Monday, July 12, 2010

His World Cup Finished, Nigel De Jong Looks Forward to Hurting People in Real Life


Johannesburg - Combative Netherlands and Manchester City midfielder Nigel De Jong admitted he found a silver lining amid the gloom of World Cup Final defeat at the hands of Spain: he'll now have plenty of time to scythe, chop, and cleave pedestrians, strangers, and "Anyone who happens by," the 25-year-old said.

"I'm a footballer, first and foremost, and I love my job. But during games, I'm limited to just the eleven opposition players and three substitutes, and maybe the assistant referee, if he's not paying attention. But now, with a few weeks' holiday before I join up with Manchester City, I'll be able to tackle, stamp, kick, or elbow anybody I see. Anywhere."

De Jong's midfield partner, Mark van Bommel, is also relishing the chance to "Get his digs in" before his new season at Bayern Munich. "The problem with footballers is that they're always watching you, waiting for you to run at them at full speed and then try to take away their standing leg with a tendon-crunching lunge. But middle-aged men in the streets, or teenagers, they often don't see you coming."

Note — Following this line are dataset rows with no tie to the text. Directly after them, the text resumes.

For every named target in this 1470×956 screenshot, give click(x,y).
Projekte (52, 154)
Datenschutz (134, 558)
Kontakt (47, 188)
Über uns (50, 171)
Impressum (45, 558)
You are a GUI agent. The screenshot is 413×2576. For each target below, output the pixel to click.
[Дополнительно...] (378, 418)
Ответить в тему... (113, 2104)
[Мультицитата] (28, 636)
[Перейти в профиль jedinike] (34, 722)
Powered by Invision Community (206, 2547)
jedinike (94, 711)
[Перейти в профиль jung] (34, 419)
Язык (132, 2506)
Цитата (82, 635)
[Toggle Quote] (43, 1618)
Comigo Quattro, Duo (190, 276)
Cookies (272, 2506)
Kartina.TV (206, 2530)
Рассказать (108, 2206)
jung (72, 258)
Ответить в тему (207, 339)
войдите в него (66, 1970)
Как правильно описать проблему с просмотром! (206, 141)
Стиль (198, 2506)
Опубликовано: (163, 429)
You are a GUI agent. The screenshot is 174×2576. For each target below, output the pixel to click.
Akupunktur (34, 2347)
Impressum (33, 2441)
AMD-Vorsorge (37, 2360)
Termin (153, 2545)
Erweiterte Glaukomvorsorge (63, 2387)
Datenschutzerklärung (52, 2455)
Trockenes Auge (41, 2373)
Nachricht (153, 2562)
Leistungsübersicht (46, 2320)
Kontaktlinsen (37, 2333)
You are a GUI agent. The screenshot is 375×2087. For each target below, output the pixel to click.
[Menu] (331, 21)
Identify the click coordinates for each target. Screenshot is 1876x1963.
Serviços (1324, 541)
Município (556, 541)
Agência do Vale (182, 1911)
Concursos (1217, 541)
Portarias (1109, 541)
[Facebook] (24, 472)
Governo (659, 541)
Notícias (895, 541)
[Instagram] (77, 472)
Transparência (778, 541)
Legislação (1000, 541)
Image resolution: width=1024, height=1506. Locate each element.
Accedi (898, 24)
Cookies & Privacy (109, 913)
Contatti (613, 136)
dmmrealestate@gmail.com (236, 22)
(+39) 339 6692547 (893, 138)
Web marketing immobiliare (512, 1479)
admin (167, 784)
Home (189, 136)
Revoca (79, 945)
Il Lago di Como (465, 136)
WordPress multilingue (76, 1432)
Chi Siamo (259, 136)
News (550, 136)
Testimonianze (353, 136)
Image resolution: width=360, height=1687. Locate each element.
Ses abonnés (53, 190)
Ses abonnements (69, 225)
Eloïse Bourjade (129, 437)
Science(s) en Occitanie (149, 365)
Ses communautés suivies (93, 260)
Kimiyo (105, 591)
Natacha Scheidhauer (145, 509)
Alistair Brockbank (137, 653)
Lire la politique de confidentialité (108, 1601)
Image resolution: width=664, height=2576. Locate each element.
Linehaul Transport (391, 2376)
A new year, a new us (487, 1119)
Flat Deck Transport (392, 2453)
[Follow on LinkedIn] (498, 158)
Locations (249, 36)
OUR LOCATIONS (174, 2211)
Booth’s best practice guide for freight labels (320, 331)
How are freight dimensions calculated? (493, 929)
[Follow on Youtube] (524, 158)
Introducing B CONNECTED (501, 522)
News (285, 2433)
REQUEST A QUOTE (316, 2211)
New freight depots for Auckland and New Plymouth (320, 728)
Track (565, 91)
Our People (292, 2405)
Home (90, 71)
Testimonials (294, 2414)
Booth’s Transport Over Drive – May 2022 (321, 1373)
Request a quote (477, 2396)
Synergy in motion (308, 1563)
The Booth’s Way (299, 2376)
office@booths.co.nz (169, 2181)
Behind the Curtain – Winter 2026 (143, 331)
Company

Though the Oranje have their critics for their strong-armed tactics, van Bommel and De Jong both insisted that they had little choice.

"We knew from previous games that Spain were capable of scoring as many as one goal," van Bommel said. "So we had no intention of just sitting there and letting them score it."

About escaping a red card for his assault on Alonso, De Jong shrugged and said, "Howard Webb knows it was only Xabi Alonso."